— TESTO —
##############################

Lei ha utilizzato la lingua biblica, più antica del greco e del latino. La scrittura può essere un antidolo alla violenza?
Per diciassette secoli l’ebraico è stata una lingua morta. È tornato alla vita da circa un secolo e mezzo. Oggi la scienza e la tecnologia parlano l’ebraico, alcune parole che sono mie invenzioni letterarie sono entrate nel vocabolario ufficiale. Mi sembra un miracolo, quel miracolo che se, da un lato avvicina uno scrittore all’immortalità, dall’altro lo carica di un impegno importante. La curiosità è la molla che spinge a creare i personaggi e a descriverli. È questo il primo grande antidoto contro il fanatismo. La curiosità è infatti una virtù morale che ci fa immaginare l’altro da sé, ci fa entrare nella pelle degli altri allargando gli orizzonti del mondo, rendendolo più profondo.
Qual è la differenza tra la curiosità e il gossip, genere che influenza non solo il racconto giornalistico ma sempre di più la letteratura?
Il gossip e la curiosità letteraria sono cugini di quarto grado che non si salutano. Il gossip, infatti, ci porta a conclusioni banali, spingendoci all’indifferenza quando non all’odio. La letteratura va invece a indagare sfere sempre nuove dell’essere, scandagliando parti di noi che non conoscevamo.

##############################

— DATI —
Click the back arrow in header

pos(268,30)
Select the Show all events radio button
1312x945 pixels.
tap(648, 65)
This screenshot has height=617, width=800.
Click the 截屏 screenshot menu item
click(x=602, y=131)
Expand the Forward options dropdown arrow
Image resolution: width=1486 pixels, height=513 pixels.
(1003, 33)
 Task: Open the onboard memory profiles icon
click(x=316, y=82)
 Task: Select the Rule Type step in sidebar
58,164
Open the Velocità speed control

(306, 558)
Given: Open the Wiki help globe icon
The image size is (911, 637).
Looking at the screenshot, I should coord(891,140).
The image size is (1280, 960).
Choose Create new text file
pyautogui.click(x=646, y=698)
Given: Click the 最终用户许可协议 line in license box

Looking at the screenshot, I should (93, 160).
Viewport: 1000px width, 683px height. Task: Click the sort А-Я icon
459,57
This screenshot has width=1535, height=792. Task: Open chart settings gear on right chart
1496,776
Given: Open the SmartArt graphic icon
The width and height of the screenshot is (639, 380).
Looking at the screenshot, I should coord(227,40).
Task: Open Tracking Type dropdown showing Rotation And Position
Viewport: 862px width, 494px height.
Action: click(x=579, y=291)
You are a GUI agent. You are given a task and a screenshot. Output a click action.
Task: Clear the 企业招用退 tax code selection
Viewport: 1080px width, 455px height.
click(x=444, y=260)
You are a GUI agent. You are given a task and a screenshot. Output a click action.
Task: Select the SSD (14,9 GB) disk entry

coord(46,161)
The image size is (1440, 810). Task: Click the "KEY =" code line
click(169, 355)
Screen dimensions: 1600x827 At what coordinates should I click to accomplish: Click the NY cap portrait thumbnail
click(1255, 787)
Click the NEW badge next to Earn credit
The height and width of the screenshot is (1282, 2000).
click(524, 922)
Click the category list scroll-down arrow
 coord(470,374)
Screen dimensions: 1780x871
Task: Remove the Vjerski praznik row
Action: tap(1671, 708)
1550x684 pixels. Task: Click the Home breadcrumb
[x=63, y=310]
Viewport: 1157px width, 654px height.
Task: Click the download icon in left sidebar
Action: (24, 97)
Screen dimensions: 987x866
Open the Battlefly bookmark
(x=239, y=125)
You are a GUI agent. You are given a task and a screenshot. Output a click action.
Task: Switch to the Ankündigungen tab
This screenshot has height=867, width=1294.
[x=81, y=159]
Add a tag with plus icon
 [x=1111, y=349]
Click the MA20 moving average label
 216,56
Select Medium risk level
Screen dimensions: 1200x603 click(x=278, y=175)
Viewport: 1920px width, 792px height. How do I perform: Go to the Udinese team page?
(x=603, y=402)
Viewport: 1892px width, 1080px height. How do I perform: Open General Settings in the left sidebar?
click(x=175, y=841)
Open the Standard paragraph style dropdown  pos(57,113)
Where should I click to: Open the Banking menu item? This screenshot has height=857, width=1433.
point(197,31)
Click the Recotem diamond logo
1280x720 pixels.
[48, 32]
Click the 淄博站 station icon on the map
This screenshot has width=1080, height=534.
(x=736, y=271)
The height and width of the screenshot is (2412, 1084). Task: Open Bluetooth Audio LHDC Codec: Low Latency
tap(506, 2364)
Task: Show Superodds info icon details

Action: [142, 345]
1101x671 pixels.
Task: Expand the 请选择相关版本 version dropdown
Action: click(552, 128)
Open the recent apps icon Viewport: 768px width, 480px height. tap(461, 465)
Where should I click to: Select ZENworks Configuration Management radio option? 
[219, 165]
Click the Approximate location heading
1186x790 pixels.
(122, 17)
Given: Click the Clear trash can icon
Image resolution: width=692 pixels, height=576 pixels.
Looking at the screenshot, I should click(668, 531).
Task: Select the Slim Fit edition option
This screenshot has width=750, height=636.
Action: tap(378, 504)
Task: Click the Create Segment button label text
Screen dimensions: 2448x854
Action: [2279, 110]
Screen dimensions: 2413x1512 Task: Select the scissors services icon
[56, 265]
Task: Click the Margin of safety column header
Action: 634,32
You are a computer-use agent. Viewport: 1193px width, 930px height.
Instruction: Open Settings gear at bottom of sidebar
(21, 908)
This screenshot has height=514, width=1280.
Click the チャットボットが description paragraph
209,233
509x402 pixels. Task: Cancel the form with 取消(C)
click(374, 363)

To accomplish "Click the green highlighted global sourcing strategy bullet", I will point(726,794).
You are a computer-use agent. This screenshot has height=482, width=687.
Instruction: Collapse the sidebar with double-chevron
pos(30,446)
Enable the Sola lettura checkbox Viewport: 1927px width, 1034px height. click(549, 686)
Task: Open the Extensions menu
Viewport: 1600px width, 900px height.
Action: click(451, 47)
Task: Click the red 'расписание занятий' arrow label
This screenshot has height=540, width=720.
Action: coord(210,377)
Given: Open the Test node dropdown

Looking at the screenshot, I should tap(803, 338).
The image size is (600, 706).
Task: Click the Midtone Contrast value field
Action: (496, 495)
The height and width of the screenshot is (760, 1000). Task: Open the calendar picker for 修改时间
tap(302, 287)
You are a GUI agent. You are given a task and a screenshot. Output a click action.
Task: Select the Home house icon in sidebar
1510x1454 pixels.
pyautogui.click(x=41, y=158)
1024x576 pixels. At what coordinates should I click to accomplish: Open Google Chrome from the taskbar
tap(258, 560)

##############################

— COMPITO 1 —
Ricopia il passo del testo che comincia con "Per diciassette secoli" e termina con "rendendolo più profondo.".
— COMPITO 2 —
Riassumi il testo in due frasi.
— COMPITO 3 —
Traduci in inglese questa frase del testo: «Il gossip e la curiosità letteraria sono cugini di quarto grado che non si salutano.»
Per rispondere, basati soltanto sul testo.

— RISPOSTA 1 —
Per diciassette secoli l’ebraico è stata una lingua morta. È tornato alla vita da circa un secolo e mezzo. Oggi la scienza e la tecnologia parlano l’ebraico, alcune parole che sono mie invenzioni letterarie sono entrate nel vocabolario ufficiale. Mi sembra un miracolo, quel miracolo che se, da un lato avvicina uno scrittore all’immortalità, dall’altro lo carica di un impegno importante. La curiosità è la molla che spinge a creare i personaggi e a descriverli. È questo il primo grande antidoto contro il fanatismo. La curiosità è infatti una virtù morale che ci fa immaginare l’altro da sé, ci fa entrare nella pelle degli altri allargando gli orizzonti del mondo, rendendolo più profondo.

— RISPOSTA 2 —
L'ebraico, lingua morta per diciassette secoli, è tornato in vita da circa un secolo e mezzo, e nel suo vocabolario ufficiale sono entrate parole inventate da chi parla. La curiosità, virtù morale che fa immaginare l'altro, è il primo antidoto al fanatismo, mentre il gossip porta a conclusioni banali e all'indifferenza o all'odio.

— RISPOSTA 3 —
Gossip and literary curiosity are fourth cousins who do not greet each other.